Yield curve flattened, not inverted

David MoonBlog

One historically accurate leading indicator for recessions has been an inverted yield curve – that is, a situation in which short-term interest rates are higher than long-term rates of similar credit-quality bonds.  The Treasury yield curve was most recently inverted in 2006 and 2000, each time within months prior to a recession.  (See Figure 1.  Recessions are noted in gray.)  Since 1950, the U.S. has suffered 10 recessions, seven of which began within a year of the yield on 90-day Treasury bills exceeding that of 10-year Treasury bonds.
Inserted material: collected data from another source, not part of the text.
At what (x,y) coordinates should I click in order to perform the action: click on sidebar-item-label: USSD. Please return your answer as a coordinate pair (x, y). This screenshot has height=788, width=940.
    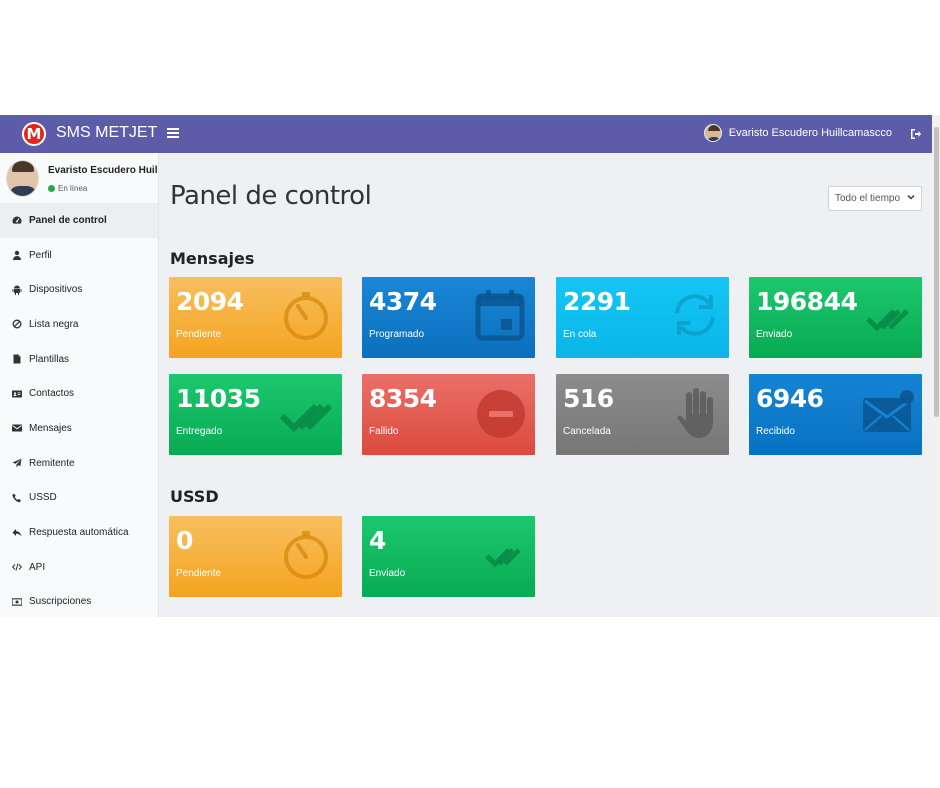
    Looking at the image, I should click on (43, 498).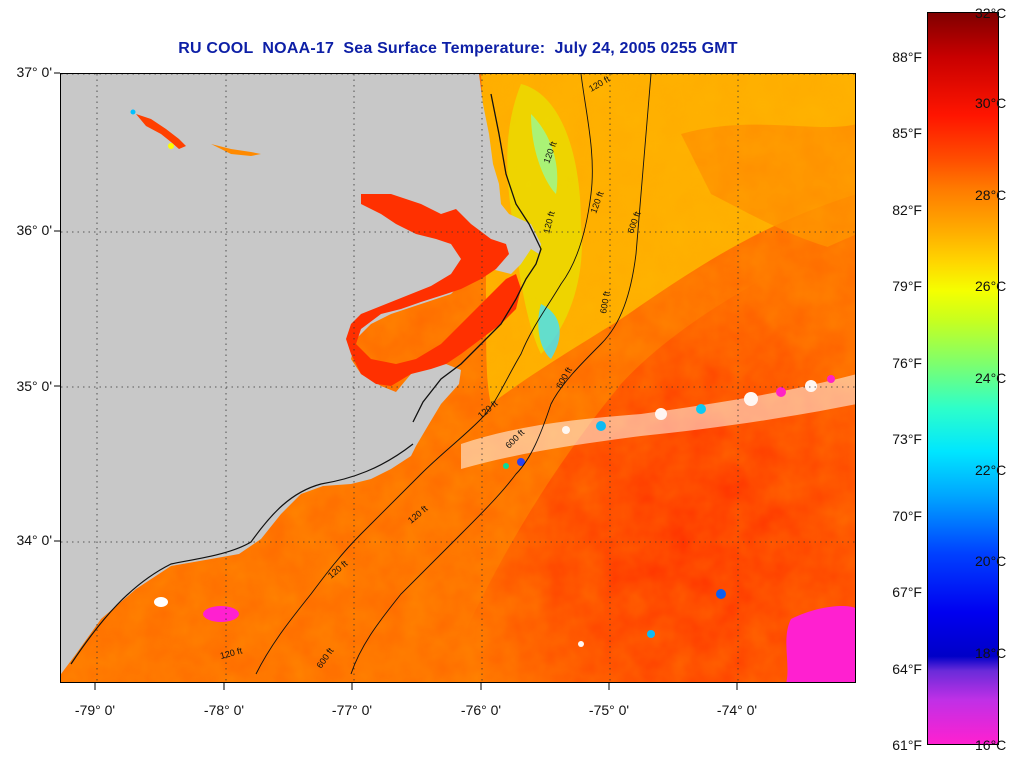  I want to click on lon-label-77: -77° 0', so click(352, 710).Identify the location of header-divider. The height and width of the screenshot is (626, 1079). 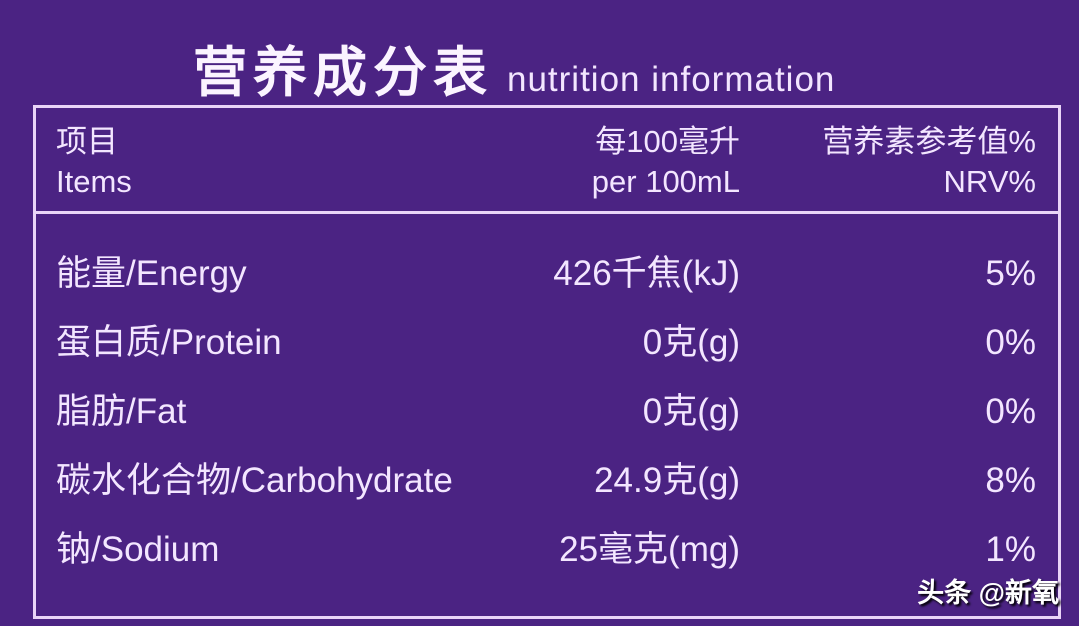
(547, 212).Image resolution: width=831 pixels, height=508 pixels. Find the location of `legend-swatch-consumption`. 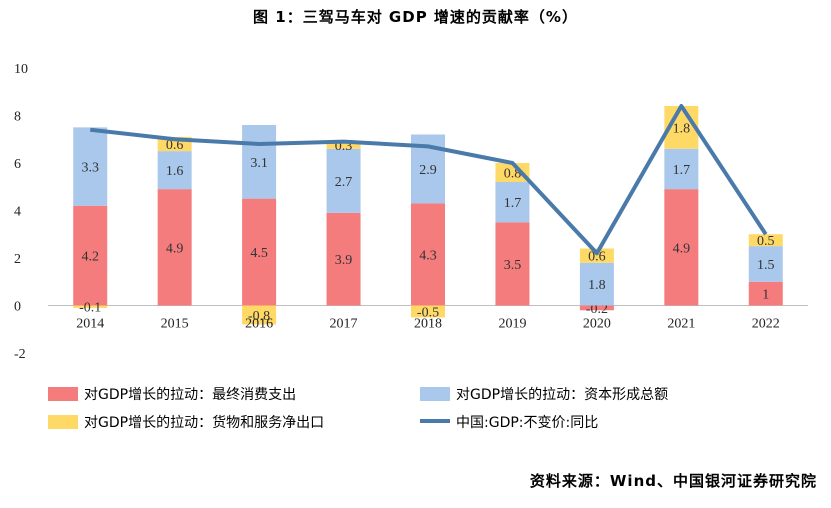

legend-swatch-consumption is located at coordinates (63, 394).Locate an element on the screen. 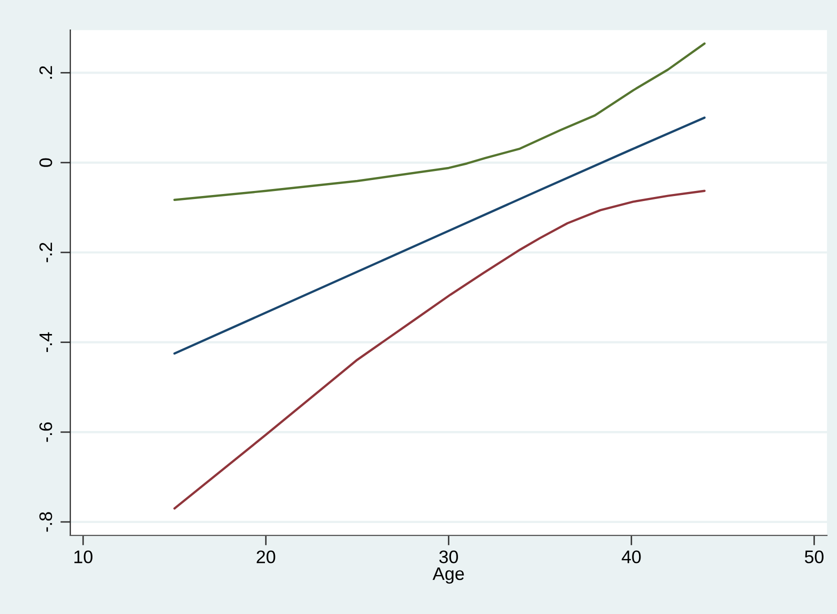  x-tick-label: 40 is located at coordinates (632, 557).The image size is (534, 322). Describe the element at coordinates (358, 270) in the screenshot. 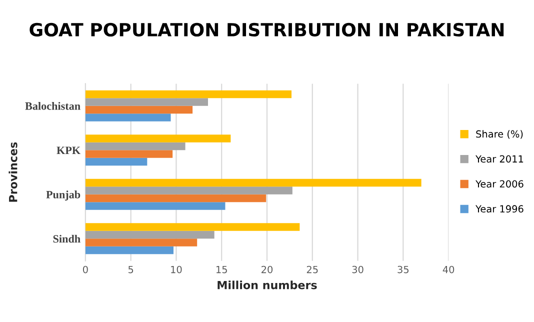

I see `x-tick-label: 30` at that location.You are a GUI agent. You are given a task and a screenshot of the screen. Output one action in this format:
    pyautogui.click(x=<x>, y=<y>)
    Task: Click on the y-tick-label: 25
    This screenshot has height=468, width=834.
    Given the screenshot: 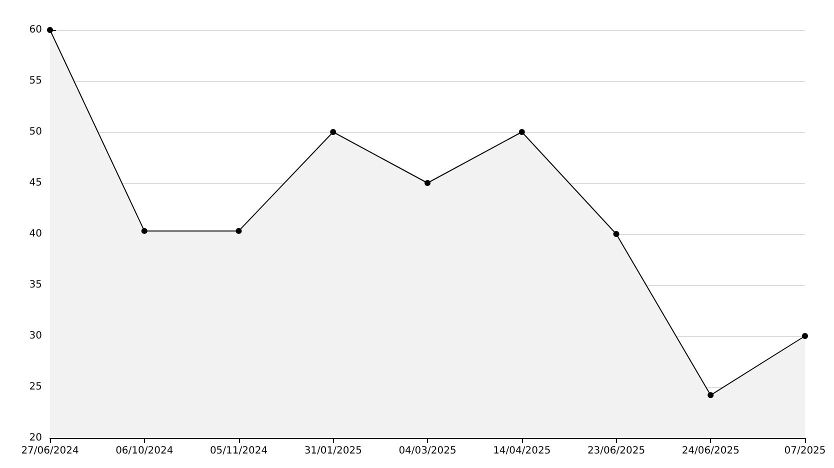 What is the action you would take?
    pyautogui.click(x=36, y=387)
    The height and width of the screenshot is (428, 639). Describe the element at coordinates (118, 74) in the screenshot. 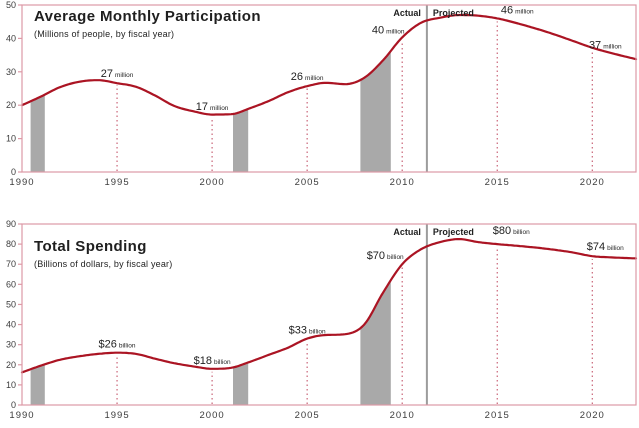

In 2006, it was difficult for large businesses to borrow for periods as short as 30 days, pushing the yield on six-month Treasuries to 5.09%, more than a quarter-point higher than the 4.81% yield on 10-year Treasuries (Figure 2).   In hindsight, this inverted yield curve was a clear indication that investors perceived near-term economic uncertainty to be greater than risks further into the future. The worst recession in almost 100 years began only six months following the yield curve’s inversion.

The current economic recovery, now in its 109th month, is the second longest in U.S. history. It will not last forever. But the yield curve has not inverted; it has flattened. The difference between short and long-term rates has compressed, but it has not reversed. A flattened yield curve is a state through which all inverted yield curves must eventually pass. But in the same way that not all 200-lb. people become 300-lb. people, not all flattened yield curves invert.